Vorrei visitare Great Dixter, in inghilterra, il giardino di Christopher Lloyd (giardiniere e scrittore), gestito da Fergus Garret, dove c’è anche una scuola di giardinaggio. Lì ci vorrei veramente andare.
Mi invitano dappertutto, ma il lavoro mi tiene in redazione: cinquantacinque, sessantamila mila copie mi tengono alla scrivania.

E migliaia di lettori ne sono felici. So che ti scrivono ringraziandoti per le belle sensazioni che provano leggendo gli articoli, osservando le fotografie… Devo ammettere che condivido quei sentimenti. Vedere certe immagini di fioriture, angoletti di giardini, leggere dei riti e delle azioni che si svolgono in un orto, scoprire nuove piante e apprenderne le tecniche di coltivazione non solo mi è utile, ma mi provoca felicità, mi sento spuntare foglioline e radicette qua e là e lentamente sfumo nella natura.
Io chiamo Gardenia “il giardino di carta” e cerco di farlo con lo stesso spirito, abbinamento del colore, gli spazi, il senso di armonia di un luogo dentro al quale ti senti accolto. E desidero che sia veramente utile! Per fare un esempio, tutti gli anni a maggio allegavamo un inserto sulle rose. Ora l’ho spostato a ottobre, perché è quello il periodo migliore per acquistarle, a radice nuda, e metterle a dimora, durante il riposo vegetativo.
Poiché questo è un blog anche sui libri, posso chiederti che libro stai leggendo?
Diario di Lo, di Pia Pera. È la storia di Lolita raccontata dal punto di vista della ragazzina. Non l’avevo mai letto prima e ora è un modo per sentire di nuovo la voce di una persona a cui ho voluto molto bene, che ha dato uno sguardo particolare sul modo di guardare e fare i giardini, oltre ad avere collaborato con noi per tanti anni. Pia teneva anche una rubrichina, “Dentro i lavori dell’orto”, su Orti di pace, il blog che lei ha fondato.

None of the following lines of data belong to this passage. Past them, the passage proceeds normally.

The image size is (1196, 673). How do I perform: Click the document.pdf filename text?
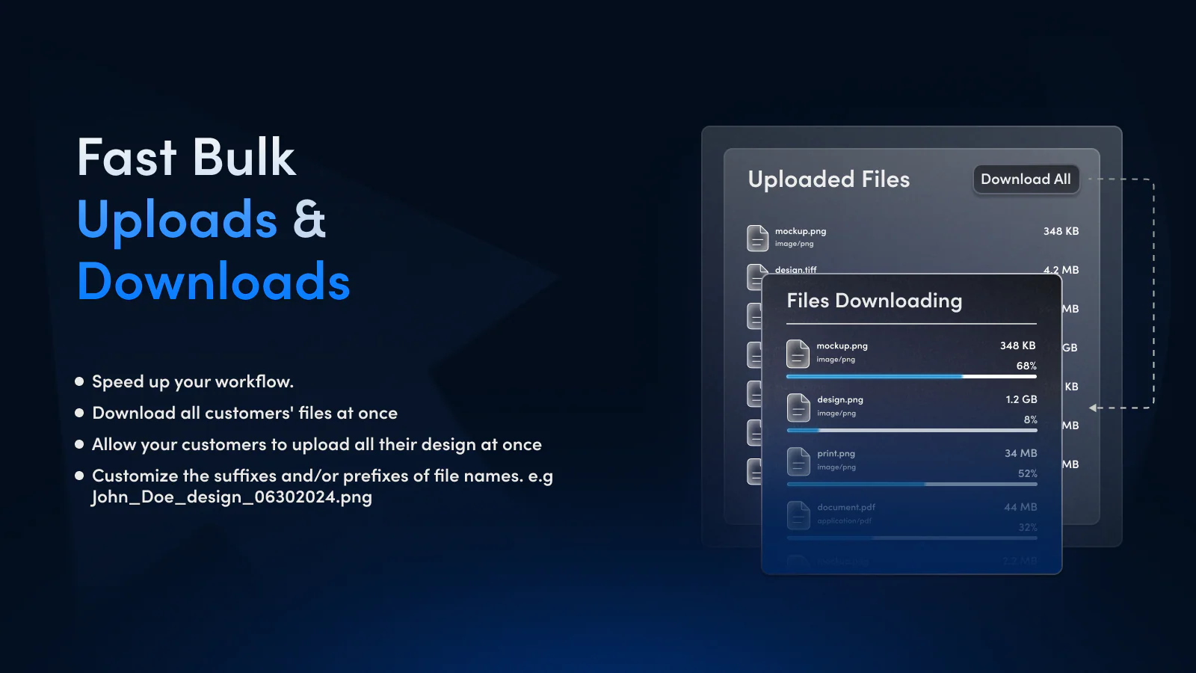click(x=845, y=507)

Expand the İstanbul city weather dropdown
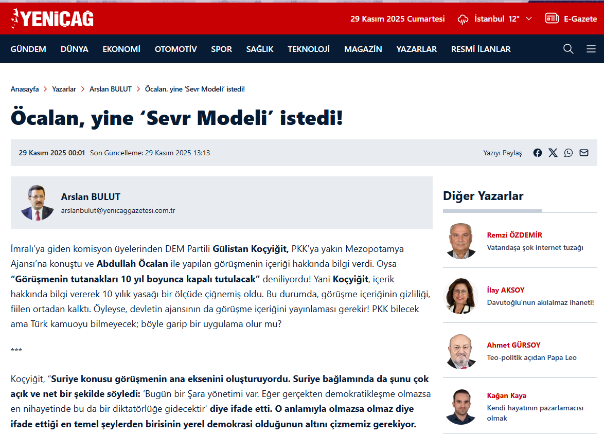[529, 19]
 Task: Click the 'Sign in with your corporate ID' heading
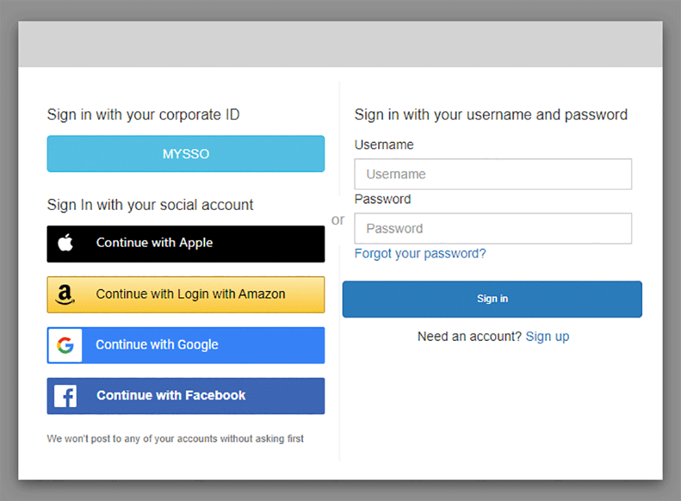(143, 115)
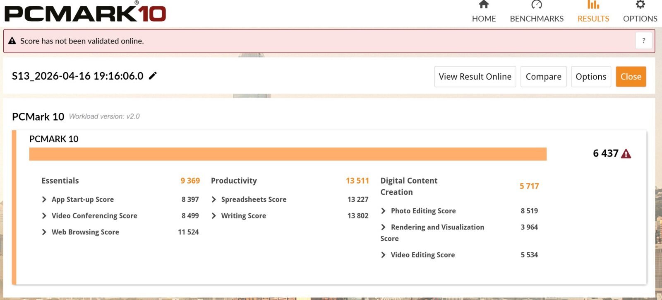Image resolution: width=662 pixels, height=300 pixels.
Task: Expand the Video Editing Score row
Action: 384,255
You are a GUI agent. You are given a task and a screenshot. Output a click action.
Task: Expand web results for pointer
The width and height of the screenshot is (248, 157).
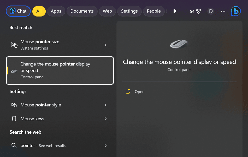105,145
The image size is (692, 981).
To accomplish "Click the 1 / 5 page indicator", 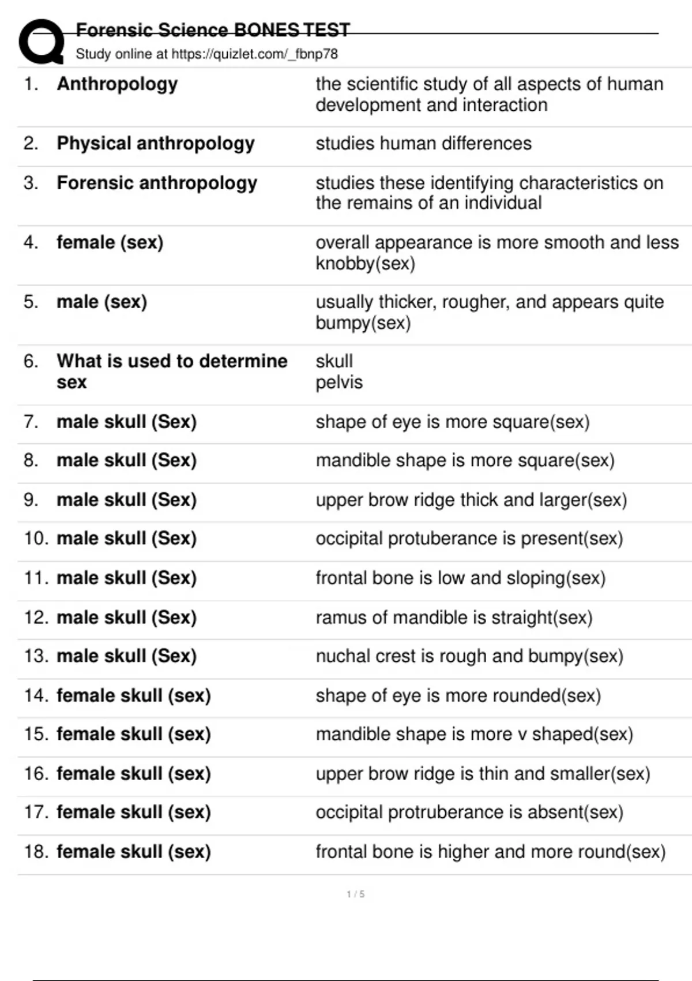I will pyautogui.click(x=355, y=894).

“Coltivando la terra si coltiva anche l’anima” è una frase che abbiamo scritto su delle enormi cisterne costruite nell’orfanotrofio Sanganigwa, Kigoma, Tanzania. Pia, con sua zia Laura e la collaborazione di Gardenia, ha finanziato la realizzazione di orti in questo orfanotrofio e adesso avevano bisogno di cisterne. Cercavano una frase da incidere, che segnasse il momento di questa nuova realizzazione e che fosse facilmente traducibile in tante lingue, e “Coltivando la terra si coltiva anche l’anima” ci è sembrata la più adatta.

The Jane Goodall Insitute Italia Onlus – gli orti di Pia.
* Da Il Diavolo veste Prada: “… quello che non sai è che quel maglioncino non è semplicemente azzurro, non è turchese, non è lapis, è effettivamente ceruleo, e sei anche allegramente inconsapevole del fatto che nel 2002 Oscar de la Renta ha realizzato una collezione di gonne cerulee e poi è stato Yves Saint Laurent se non sbaglio a proporre delle giacche militari color ceruleo. E poi il ceruleo è rapidamente comparso nelle collezioni di otto diversi stilisti. Dopodiché è arrivato a poco a poco nei grandi magazzini e alla fine si è infiltrato in qualche tragico angolo casual, dove tu evidentemente l’hai pescato nel cesto delle occasioni. Tuttavia quell’azzurro rappresenta milioni di dollari e innumerevoli posti di lavoro, e siamo al limite del comico quando penso che tu sia convinta di aver fatto una scelta fuori dalle proposte della moda quindi in effetti indossi un golfino che è stato selezionato per te dalle persone qui presenti… in mezzo a una pila di roba“.